Financial services organisations are being challenged as never before to recognise and respond to the serious risk of human rights violations within their operations and across their global networks of suppliers and partners.
Today’s trend of emerging legislation – as witnessed in the US, the UK, the Netherlands, France, Australia and beyond – is intensifying finance-sector scrutiny concerning human rights issues that include:
Respect for human rights is considered a fundamental business responsibility today under the UN 2011 Guiding Principles on Business and Human Rights (UNGPs). In addition to the UNGPs – under which global financial firms must possess a clear policy on human rights management – the OECD’s Guidelines for Multinational Enterprises provides financial institutions with best practices for responsible global conduct. This includes a focus on due diligence and the requirement to assess real and potential human rights issues, act on findings, track responses, and communicate how issues are being managed.
The trend towards enhanced human rights awareness and performance among financial firms also includes the need for grievance mechanisms. As specified under both the OECD Guidelines for Multinational Enterprises and the UNGPs, banking clients receiving project financing must have a grievance mechanism to address and resolve issues or violations.
While the UNGPs are considered the internationally accepted framework for business practices regarding human rights today, financial-sector compliance remains limited. Today’s typical executive response on the issue? “What does human rights have to do with us?”

▶ DATA PROVIDED:
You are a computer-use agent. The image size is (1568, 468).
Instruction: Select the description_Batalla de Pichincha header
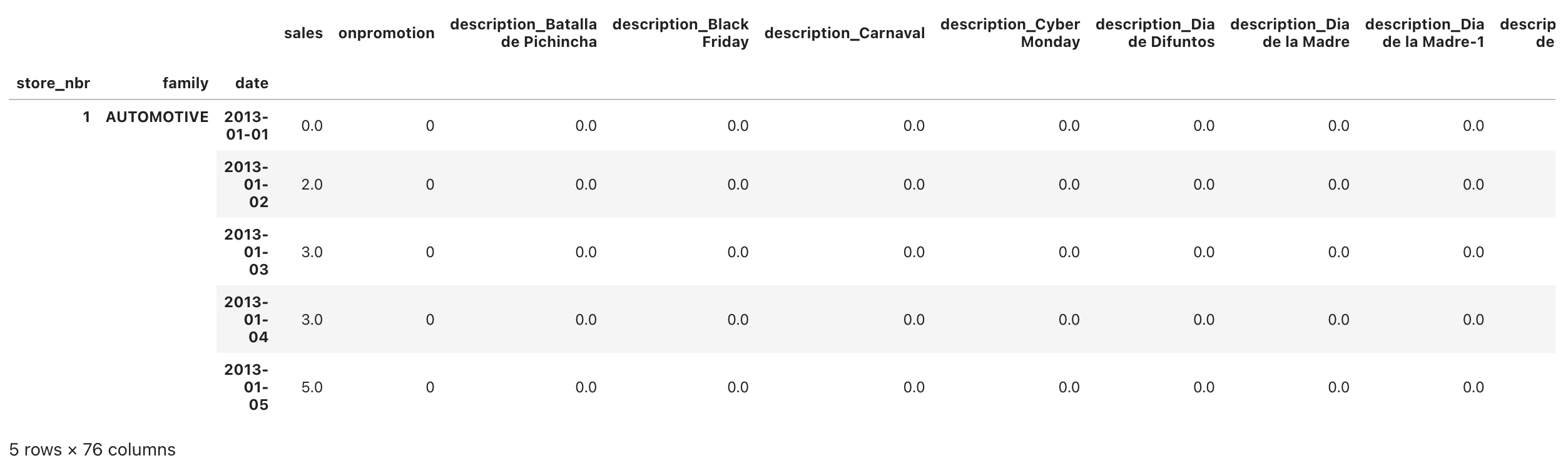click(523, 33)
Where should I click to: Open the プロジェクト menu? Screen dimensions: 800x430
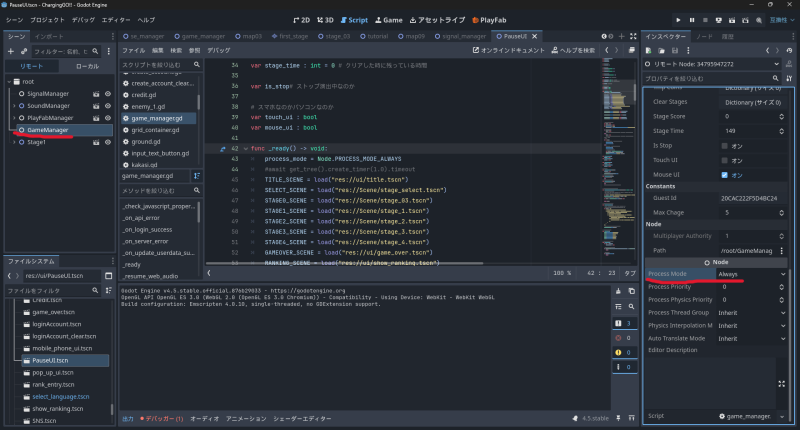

▶ TASKS:
a. According to the passage on human rights in financial services, why is scrutiny of the finance sector on human rights issues intensifying?
b. For each statement, say whether it agrees with the passage on human rights in financial services, and quote the deciding words: (i) The UN Guiding Principles on Business and Human Rights date from 2011. (ii) Compliance with the UNGPs is widespread in the financial sector. (iii) Due diligence under the OECD Guidelines covers only real human rights issues, not potential ones.
c. Answer from the passage on human rights in financial services:
(i) Which document gives financial institutions best practices for responsible global conduct?
(ii) Who must have a grievance mechanism?
(iii) What is the typical executive response on the issue?

▶ RESULTS OF THE EXERCISE:
a. It is intensifying because of a trend of emerging legislation in the US, the UK, the Netherlands, France, Australia and beyond.

b.
(i) Yes: "UN 2011 Guiding Principles on Business and Human Rights (UNGPs)"
(ii) No: "financial-sector compliance remains limited"
(iii) No: "the requirement to assess real and potential human rights issues"

c.
(i) The OECD's Guidelines for Multinational Enterprises
(ii) Banking clients receiving project financing
(iii) "What does human rights have to do with us?"